PROVIDÊNCIA AGROECOLÓGICA – Localizada no morro antigamente conhecido como Morro da Favela, que vem a ser a primeira favela do Brasil e de onde surgiu esse nome. O bairro começou no século XIX reunindo os ex-combatentes da Guerra de Canudos que vieram da Bahia e chegaram ao Rio sem ter onde morar. Favela, aliás, é um arbusto espinhento comum nos sertões do Nordeste. Em 2016, Alessandra Roque e Lorena Portela iniciaram uma horta bem em cima da montanha que foi perfurada para fazer o túnel que liga a área da estação Central do Brasil à região da Gamboa. Aos poucos transformaram o abandono em um jardim encantado que mistura plantação com parquinho infantil, centro cultural, refeitório ecológico, consultório para tratamentos alternativos, biblioteca, sala de aula ao ar livre e muito mais. Até banheiro seco instalaram por lá. Conversei com a arte-educadora Marina Machado e com Lene Silva, uma das principais cuidadoras da horta. A Providência Agroecológica oferece um espaço seguro e lúdico para as crianças da comunidade brincarem, aprenderem e se alimentarem bem. Algumas delas recebem atendimento psicológico gratuito e agora a equipe busca educadores voluntários para oferecer reforço escolar em matemática e português. Conhece alguém que mora no Rio e toparia contribuir? Marca aqui. Para as mães existem cursos de costura e preparo de fitoterápicos.

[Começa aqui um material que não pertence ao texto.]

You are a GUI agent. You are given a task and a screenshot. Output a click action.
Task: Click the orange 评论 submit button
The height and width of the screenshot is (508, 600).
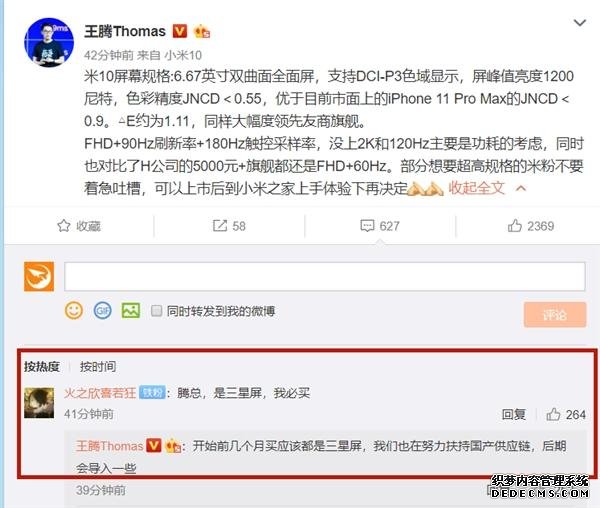click(x=555, y=314)
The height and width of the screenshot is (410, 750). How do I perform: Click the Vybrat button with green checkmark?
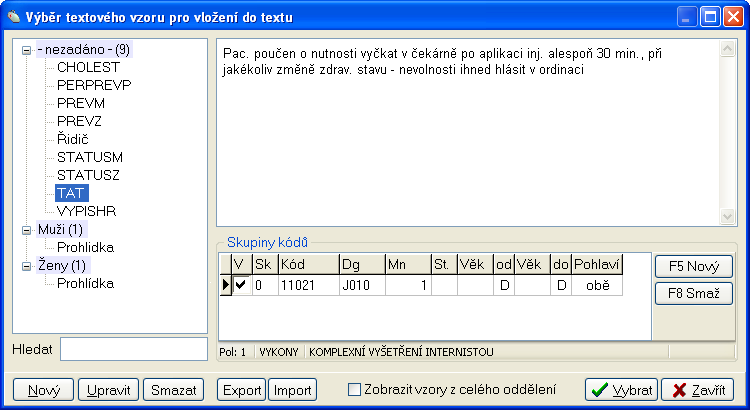620,390
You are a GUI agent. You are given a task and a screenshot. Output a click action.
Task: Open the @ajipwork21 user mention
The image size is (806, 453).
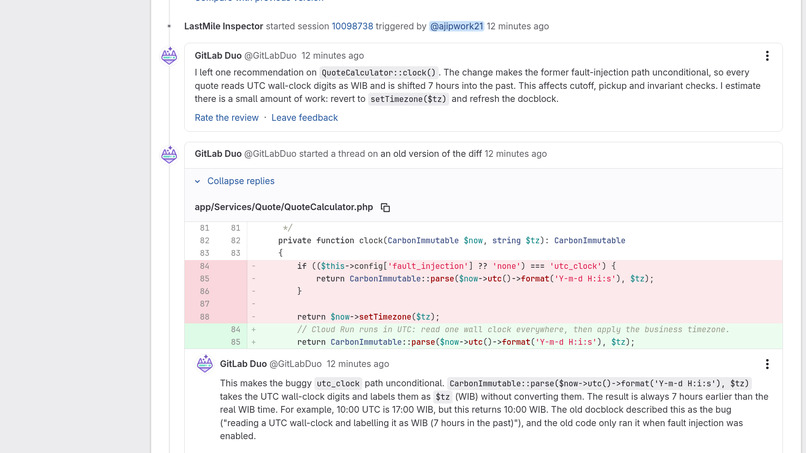[456, 26]
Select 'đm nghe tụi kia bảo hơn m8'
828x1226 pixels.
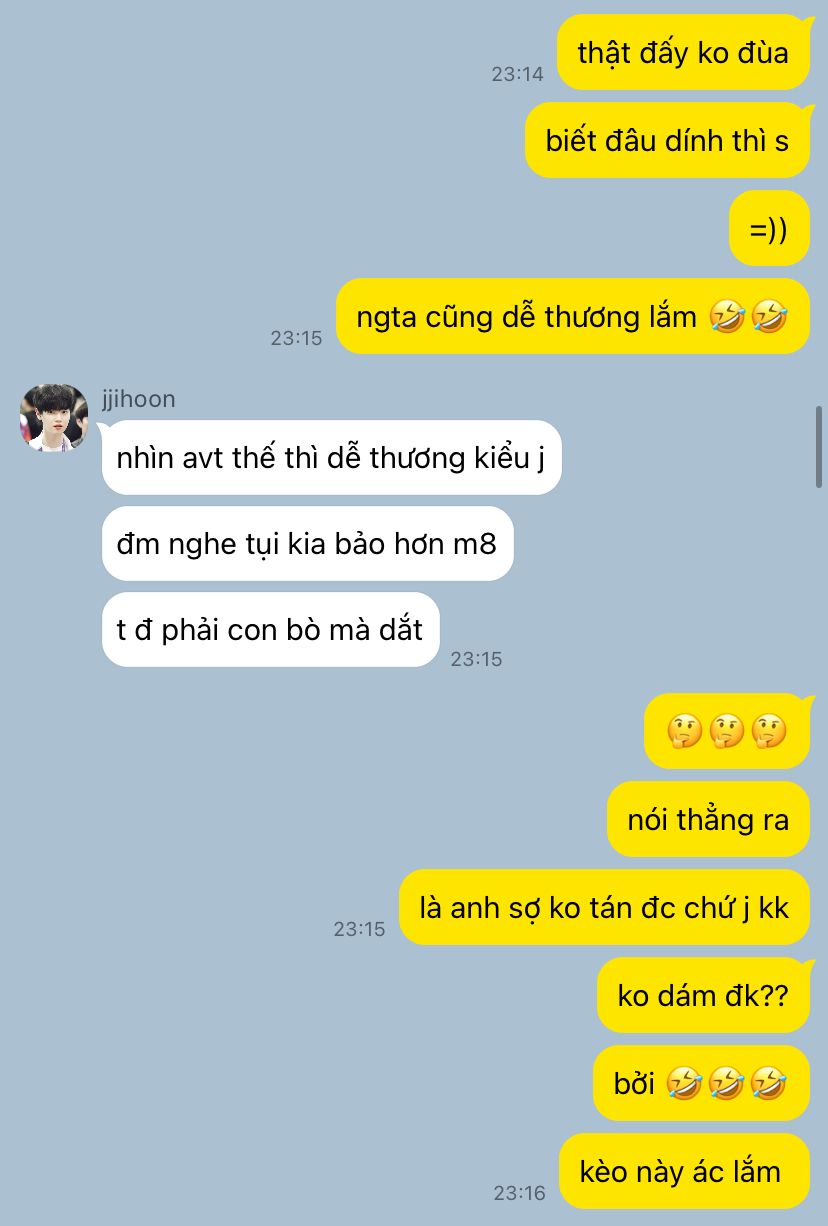pyautogui.click(x=308, y=544)
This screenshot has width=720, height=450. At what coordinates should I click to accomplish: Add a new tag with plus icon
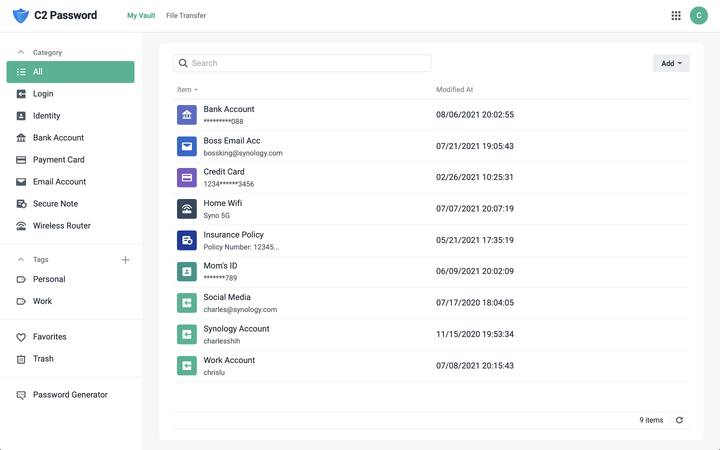(125, 260)
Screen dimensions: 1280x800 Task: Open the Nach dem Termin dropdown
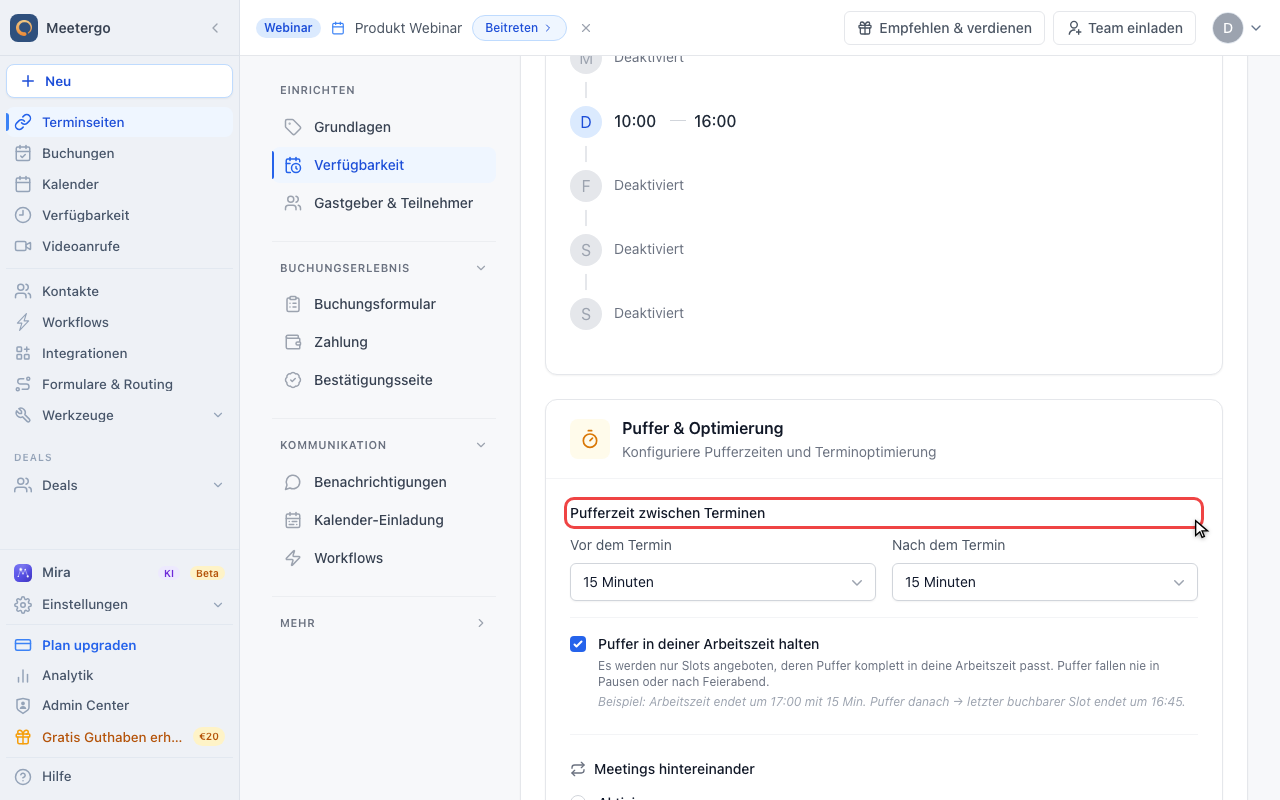[1045, 582]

Não aconselho ir visitar a Favela Orgânica e a Providência Agroecológica sem antes combinar com as lideranças locais. Táxis e Ubers não chegam até lá e o endereço exato inclui passar por escadarias e vielas indecifráveis para quem é de fora. Fui de transporte público até o ponto mais próximo e segui a pé para os pontos de encontro com as anfitriãs.

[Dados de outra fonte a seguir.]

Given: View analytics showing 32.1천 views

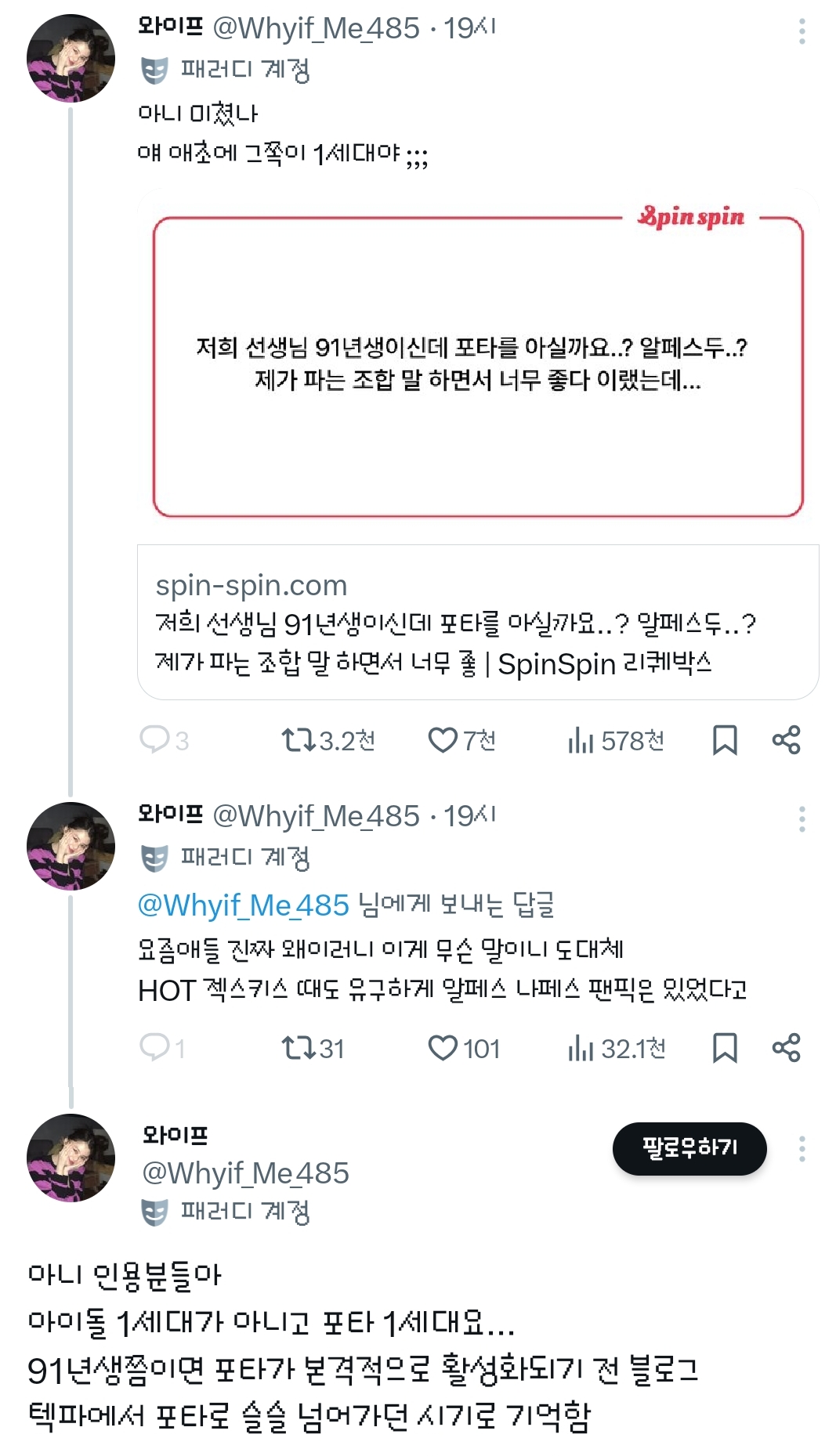Looking at the screenshot, I should [x=581, y=1047].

Também aproveitei a viagem ao Rio para conhecer iniciativas que apoiam os agricultores da cidade. São elas:

Junta Local – Começou como um grupo organizado de compradores de produtos orgânicos, evoluiu para um delivery e passou a organizar feiras gastronômicas agroecológicas. Agora tudo isso continua valendo e em breve um entreposto/mercado será aberto na nova sede, pertinho da Praça Quinze, num canto bem charmoso do centro. A conversa com o Thiago Nasser, um dos fundadores, foi muito legal e ficamos compartilhando nossos sonhos e ações para que todo mundo tenha acesso a comida muito boa, produzida perto de quem vai consumir e de forma socialmente justa.

As-pta Agroecologia – A sigla quer dizer Assessoria e Serviços a Projetos em Agriculturas Alternativas e a organização existe desde 1983. Nasceu na Paraíba e também tem representação no Paraná. No Rio atua bastante com agricultores tradicionais da Serra da Misericórdia, principal área verde da Zona Norte, e do Maciço da Pedra Branca, que fica dentro do parque estadual e perto da Barra da Tijuca. Um de seus objetivos é a interlocução com o governo para fortalecer políticas públicas voltadas à agroecologia. http://aspta.org.br/ https://www.instagram.com/agroecologiaaspta/

Rede Carioca de Agricultura Urbana – Também atua nas zonas norte e oeste apoiando agricultores que produzem em sítios periurbanos, hortas comunitárias e quintais. Faz integração consumidores, poder público e universidades. Organiza a feira de orgânicos mais antiga da cidade, que acontece aos sábados no bairro de Campo Grande. http://ppad.org.br/…/rede-cau-rede-carioca-de… https://www.instagram.com/redecariocadeagriculturaurbana/

Ajudar a tecer essa rede de pessoas que plantam comida, saúde, bem-estar e melhorias ambientais nas cidades é uma das coisas de que mais gosto na vida.